The Future of Patent Translations: Human or Machine?

The EPO recently partnered with Google to offer free machine translation of patents into multiple languages on espacenet.  According to an EPO news release from March 24, 2011, “the EPO will use Google Translate technology to offer translation of patents on its website into 28 European languages, as well as into Chinese, Japanese, Korean and Russian.”   This news made me wonder: what is the future of human translation of patent documents?  Can professional translators compete with the speed and lower prices of machine translation services?

I decided to ask an expert, Sonja Olson, Director of Translation Services at Landon IP.  If anyone would know how human translation compares to machine translation, Sonja would know.  I also found some useful articles that highlighted the importance of professional input in the patent translation process, especially if the document will be used for legal purposes.  Read on to see what insights the journal articles and my conversation with Sonja provided about the future of patent translation!

Benefits of Machine Translation

Tim Cavalier illustrates the benefits of machine translation in his article “Perspectives on machine translation of patent information” in Volume 23, Issue 4 of World Patent Information (December 2001).  According to Cavalier, machine translation (also known as MT) can lessen the workload for human translators by decreasing the amount of drafts that professional translators need to complete.  Cavalier describes how “in many cases, MT can definitely be used to automate the first translation (draft) stage and quite often completely removes the need for undertaking any second (post-editing) phase” (367).  Cavalier also discusses the lower cost  and efficiency of machines translations: “the migration of patent information away from traditional manual translation methods leads to much more cost-effective and timely production methods” (369).

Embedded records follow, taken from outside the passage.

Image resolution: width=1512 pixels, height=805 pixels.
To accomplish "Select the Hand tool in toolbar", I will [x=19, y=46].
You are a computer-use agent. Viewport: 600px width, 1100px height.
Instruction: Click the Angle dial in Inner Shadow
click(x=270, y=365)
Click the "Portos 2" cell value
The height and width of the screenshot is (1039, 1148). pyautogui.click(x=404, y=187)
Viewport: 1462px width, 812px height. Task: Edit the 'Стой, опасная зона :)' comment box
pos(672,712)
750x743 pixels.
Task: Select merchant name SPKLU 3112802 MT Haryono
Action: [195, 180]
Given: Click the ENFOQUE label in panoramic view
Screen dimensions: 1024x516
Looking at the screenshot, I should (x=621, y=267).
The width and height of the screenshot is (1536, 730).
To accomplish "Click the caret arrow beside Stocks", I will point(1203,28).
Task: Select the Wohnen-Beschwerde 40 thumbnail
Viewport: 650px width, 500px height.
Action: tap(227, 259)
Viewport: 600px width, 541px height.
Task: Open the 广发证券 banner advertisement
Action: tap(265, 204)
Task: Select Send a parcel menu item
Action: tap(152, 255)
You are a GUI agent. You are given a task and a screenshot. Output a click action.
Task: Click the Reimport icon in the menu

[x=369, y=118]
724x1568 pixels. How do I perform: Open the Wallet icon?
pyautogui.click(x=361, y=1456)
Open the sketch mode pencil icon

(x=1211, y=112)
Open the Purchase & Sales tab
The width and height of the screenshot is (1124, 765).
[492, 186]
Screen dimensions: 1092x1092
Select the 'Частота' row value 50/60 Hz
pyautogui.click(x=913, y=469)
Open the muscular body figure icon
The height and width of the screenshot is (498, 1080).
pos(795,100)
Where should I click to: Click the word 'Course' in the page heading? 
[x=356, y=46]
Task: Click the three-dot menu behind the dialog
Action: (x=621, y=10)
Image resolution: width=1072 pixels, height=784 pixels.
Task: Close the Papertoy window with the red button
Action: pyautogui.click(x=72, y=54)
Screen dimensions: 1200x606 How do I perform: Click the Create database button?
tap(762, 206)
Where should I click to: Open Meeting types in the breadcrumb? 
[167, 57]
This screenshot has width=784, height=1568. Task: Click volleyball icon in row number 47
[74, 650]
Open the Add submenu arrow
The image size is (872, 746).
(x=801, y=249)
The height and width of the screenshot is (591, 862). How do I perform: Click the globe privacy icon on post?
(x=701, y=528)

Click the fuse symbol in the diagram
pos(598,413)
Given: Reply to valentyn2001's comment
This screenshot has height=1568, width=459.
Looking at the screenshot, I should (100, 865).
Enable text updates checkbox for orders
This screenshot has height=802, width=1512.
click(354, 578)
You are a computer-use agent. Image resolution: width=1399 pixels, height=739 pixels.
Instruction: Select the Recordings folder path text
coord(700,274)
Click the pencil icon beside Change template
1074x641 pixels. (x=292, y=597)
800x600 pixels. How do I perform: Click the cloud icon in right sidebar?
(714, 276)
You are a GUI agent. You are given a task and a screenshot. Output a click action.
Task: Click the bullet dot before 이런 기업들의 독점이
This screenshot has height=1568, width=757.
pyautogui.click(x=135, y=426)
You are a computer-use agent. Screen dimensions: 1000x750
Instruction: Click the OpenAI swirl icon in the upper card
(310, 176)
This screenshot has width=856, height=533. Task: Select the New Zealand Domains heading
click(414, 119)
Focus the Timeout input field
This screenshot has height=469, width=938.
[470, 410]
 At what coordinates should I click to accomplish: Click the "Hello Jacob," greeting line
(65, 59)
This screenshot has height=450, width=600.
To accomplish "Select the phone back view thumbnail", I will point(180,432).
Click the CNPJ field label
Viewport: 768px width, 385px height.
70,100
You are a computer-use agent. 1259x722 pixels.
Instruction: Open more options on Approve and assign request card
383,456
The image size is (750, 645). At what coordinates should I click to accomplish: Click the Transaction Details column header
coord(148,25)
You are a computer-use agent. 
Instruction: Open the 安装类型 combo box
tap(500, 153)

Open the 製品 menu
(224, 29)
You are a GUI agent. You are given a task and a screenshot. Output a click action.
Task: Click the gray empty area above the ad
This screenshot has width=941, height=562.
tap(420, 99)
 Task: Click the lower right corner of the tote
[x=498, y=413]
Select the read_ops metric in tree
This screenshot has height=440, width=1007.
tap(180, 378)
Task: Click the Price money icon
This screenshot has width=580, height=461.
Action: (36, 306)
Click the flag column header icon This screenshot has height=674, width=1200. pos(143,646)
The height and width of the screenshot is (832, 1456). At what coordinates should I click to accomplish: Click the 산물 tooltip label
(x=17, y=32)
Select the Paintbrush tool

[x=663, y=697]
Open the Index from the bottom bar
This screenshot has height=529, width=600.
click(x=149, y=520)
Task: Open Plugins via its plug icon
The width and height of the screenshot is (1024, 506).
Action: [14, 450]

Machine translation is a useful tool for human translators, it’s less expensive than human translators, and the process is faster.  However, Cavalier concludes that machine translations should only be used for limited purposes.  According to Cavalier, “free or low-cost services may be fine for finding out whether the information is of any interest (i.e. browsing),” but researchers should use “manual translations when higher quality translations (e.g. legal) are required” (370-371).  Why is human (manual) translation so important?

Why Human Translation Can Never Become Obsolete

Steve Vlasta Vitek discusses the importance of human translation of patent documents in his article “Reflections of a Human Translator on Machine Translation or -Will MT Become the ‘Deus Ex Machina’ Rendering Humans Obsolete in an Age When ‘Deus Est Machina?‘”, published in Volume 4, No.3 of  Translation Journal (July 2000).   Vitek acknowledges the benefits of the cheaper machine translation: “It is much cheaper to use this option—the average cost for translating a machine-translated patent is about 60 dollars, while the average cost of human translation is at least ten times higher.”  However, Vitek also highlights the main reason why machines can’t replace humans when it comes to creating high-quality translations:

The problem is that the machine does not understand the meaning of the document at all. Therefore, although most of the technical terms used by a machine will be correct, it is up to the reader to make sense of those words haphazardly jumbled up together by a non-thinking machine. (Vitek 2000)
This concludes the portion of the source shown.